Assignment>
Could you carry on the passage below about sexual assault defenses in Virginia, picking up right after its last sentence?

*** Reading passage Section Begins ***

Allegations of sexual crimes are very serious. If a person in Virginia is convicted on sexual assault charges, not only may they face fines, incarceration and a criminal record, but they may also have to register as a sex offender. This could significantly limit where they can live or even what occupations they may pursue. Thus, it is essential that they formulate a strong defense strategy that will clear their name.
There are several defenses that a person can use to argue that they should not be found guilty of sexual assault. Two of these defenses are innocence and consent. Let’s look at these defenses in greater detail, to gain a better understanding of them.
One defense to the crime of sexual assault is innocence. In this defense, the accused will argue that they were not in the place where the crime occurred — that is, they have an alibi. To successfully argue one has an alibi, the accused must present credible evidence that he or she was not with the person accusing them of sexual assault when the alleged acts occurred. Another type of innocence argument is that the accused was not the perpetrator of the crime. To successfully argue that one was misidentified as the assailant, there must be evidence that proves so, such as DNA evidence.

*** Reading passage Section Ends ***
*** Extracted data Section Begins ***

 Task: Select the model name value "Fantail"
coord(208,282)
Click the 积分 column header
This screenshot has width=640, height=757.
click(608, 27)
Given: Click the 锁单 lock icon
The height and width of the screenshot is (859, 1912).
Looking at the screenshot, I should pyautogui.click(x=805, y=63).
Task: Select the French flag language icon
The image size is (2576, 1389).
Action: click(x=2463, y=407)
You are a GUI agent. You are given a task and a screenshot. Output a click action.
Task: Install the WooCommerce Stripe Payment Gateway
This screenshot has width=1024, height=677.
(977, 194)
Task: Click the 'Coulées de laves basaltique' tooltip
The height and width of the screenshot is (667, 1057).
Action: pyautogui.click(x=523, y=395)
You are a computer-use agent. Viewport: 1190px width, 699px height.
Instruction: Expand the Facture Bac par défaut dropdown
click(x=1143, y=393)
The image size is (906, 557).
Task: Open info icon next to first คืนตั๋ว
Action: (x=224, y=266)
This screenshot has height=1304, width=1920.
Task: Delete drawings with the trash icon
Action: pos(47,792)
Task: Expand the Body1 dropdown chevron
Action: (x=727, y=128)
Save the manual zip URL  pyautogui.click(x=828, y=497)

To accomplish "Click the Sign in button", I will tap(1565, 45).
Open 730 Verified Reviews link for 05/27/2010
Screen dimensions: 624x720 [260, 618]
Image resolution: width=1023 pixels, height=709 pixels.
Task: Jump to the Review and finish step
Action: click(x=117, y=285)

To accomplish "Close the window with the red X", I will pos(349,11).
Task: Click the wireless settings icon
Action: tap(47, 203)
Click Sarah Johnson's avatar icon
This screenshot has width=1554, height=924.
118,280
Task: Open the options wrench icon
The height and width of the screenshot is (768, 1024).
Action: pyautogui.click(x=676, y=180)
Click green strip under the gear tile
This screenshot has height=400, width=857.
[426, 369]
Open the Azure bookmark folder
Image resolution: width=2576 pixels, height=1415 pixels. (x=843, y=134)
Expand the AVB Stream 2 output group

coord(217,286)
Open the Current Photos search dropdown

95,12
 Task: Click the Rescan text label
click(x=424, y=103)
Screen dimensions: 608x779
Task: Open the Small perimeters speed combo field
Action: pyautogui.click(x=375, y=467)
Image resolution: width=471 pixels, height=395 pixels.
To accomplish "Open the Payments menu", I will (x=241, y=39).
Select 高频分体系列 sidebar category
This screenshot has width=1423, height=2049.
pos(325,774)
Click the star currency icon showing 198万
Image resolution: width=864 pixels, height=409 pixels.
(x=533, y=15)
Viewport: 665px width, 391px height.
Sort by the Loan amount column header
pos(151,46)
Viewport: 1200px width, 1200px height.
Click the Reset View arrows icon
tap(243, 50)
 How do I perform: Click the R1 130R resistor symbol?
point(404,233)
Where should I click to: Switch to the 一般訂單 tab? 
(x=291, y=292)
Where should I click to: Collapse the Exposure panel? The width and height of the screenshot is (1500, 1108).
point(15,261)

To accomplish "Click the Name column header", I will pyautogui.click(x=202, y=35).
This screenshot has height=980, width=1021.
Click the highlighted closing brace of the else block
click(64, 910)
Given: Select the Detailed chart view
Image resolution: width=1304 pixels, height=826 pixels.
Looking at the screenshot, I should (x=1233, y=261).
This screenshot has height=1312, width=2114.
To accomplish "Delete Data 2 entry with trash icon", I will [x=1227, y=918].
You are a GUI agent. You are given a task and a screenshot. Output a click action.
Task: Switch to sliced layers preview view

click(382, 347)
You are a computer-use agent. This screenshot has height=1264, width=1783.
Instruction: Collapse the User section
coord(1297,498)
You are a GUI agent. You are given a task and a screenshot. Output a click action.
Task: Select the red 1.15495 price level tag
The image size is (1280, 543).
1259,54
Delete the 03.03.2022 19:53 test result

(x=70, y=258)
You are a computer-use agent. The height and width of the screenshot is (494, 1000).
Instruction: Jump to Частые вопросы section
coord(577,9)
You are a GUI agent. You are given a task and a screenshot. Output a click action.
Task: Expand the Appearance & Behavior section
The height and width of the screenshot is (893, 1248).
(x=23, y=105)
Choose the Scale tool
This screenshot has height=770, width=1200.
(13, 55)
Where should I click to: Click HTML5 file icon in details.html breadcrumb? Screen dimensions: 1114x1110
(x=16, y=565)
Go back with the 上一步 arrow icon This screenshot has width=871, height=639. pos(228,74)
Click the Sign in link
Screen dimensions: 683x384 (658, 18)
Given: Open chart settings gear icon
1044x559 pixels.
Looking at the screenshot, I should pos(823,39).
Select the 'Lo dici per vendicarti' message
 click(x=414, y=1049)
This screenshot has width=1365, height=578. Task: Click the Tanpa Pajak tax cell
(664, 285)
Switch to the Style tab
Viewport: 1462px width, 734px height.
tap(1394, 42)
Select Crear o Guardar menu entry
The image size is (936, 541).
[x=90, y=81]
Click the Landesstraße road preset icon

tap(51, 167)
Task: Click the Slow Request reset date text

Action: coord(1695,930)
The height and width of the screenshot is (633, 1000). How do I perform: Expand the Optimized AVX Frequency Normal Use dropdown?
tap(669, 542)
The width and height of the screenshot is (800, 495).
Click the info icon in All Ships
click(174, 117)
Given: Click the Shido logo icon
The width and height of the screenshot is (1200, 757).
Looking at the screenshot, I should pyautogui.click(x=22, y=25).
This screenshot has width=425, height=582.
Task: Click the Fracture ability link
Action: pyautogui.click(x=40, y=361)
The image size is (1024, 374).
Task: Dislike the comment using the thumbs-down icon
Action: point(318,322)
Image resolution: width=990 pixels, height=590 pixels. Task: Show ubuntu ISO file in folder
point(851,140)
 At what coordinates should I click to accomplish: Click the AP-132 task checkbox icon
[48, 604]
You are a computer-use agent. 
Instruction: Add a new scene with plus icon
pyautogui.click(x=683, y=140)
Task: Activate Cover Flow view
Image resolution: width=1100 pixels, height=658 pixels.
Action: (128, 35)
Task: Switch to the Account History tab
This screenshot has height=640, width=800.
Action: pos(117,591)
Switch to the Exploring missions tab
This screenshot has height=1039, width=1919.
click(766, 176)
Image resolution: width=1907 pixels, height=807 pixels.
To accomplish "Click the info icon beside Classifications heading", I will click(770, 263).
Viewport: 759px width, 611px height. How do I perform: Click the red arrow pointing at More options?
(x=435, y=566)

*** Extracted data Section Ends ***

Written answer>
Another defense to the crime of sexual assault is consent. In this defense, the accused will state that sexual acts took place, but that the person accusing them of sexual assault agreed to engage in said acts. For sexual assault to take place, it must be shown that the acts were forced upon the alleged victim against their will. However, consent is not always easy to prove. There may be no direct evidence that the alleged victim agreed to engage in the sexual acts at issue. The accused might try to argue that the alleged victim’s sexual past shows he or she agreed to the acts at issue, but this might cause the jury to view the accused in an unfavorable fashion.
In the end, it is best to work with a professional when formulating a defense against sexual assault charges. This general overview of the topic cannot replace the advice of a dedicated criminal defense attorney. With the right help, those accused of sexual assault can develop a strong defense strategy against the charges they face.